=== ITEMS ===

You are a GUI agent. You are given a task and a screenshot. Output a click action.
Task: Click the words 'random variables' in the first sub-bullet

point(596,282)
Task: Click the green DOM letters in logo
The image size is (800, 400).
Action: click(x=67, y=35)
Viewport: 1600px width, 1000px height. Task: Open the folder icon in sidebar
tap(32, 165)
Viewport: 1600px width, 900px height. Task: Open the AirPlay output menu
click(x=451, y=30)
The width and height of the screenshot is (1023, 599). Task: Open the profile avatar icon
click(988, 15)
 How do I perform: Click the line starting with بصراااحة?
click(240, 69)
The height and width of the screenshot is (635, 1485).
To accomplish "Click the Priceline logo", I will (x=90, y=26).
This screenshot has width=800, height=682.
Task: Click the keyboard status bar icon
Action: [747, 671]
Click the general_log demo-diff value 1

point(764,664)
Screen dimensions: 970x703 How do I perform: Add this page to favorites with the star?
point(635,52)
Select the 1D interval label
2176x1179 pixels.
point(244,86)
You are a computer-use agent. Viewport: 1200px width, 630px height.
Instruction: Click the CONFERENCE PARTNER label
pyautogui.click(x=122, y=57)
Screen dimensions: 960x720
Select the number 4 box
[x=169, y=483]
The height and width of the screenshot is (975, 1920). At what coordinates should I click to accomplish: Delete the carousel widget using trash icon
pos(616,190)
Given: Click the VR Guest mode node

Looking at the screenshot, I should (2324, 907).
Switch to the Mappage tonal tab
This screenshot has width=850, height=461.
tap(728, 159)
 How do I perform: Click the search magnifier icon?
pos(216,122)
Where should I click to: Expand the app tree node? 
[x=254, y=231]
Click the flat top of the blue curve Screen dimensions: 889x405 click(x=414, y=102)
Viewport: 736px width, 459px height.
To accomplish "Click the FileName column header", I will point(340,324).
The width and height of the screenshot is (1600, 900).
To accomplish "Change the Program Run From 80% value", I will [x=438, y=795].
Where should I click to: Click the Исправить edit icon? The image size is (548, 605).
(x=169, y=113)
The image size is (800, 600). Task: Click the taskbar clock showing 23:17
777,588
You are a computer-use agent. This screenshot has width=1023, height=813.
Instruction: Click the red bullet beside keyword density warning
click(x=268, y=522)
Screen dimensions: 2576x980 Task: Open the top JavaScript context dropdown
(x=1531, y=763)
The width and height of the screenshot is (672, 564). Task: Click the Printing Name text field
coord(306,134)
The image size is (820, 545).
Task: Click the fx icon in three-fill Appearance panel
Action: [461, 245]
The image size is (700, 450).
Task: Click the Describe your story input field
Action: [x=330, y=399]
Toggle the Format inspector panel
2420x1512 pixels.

===

→ **REQUIRED TASK**
Write out the rows above word for word, starting at the line that contains "The image size is (800, 600)." and ending at the last line of the rows.

→ **EXERCISE RESULT**
The image size is (800, 600). Task: Click the taskbar clock showing 23:17
777,588
You are a computer-use agent. This screenshot has width=1023, height=813.
Instruction: Click the red bullet beside keyword density warning
click(x=268, y=522)
Screen dimensions: 2576x980 Task: Open the top JavaScript context dropdown
(x=1531, y=763)
The width and height of the screenshot is (672, 564). Task: Click the Printing Name text field
coord(306,134)
The image size is (820, 545).
Task: Click the fx icon in three-fill Appearance panel
Action: [461, 245]
The image size is (700, 450).
Task: Click the Describe your story input field
Action: [x=330, y=399]
Toggle the Format inspector panel
2420x1512 pixels.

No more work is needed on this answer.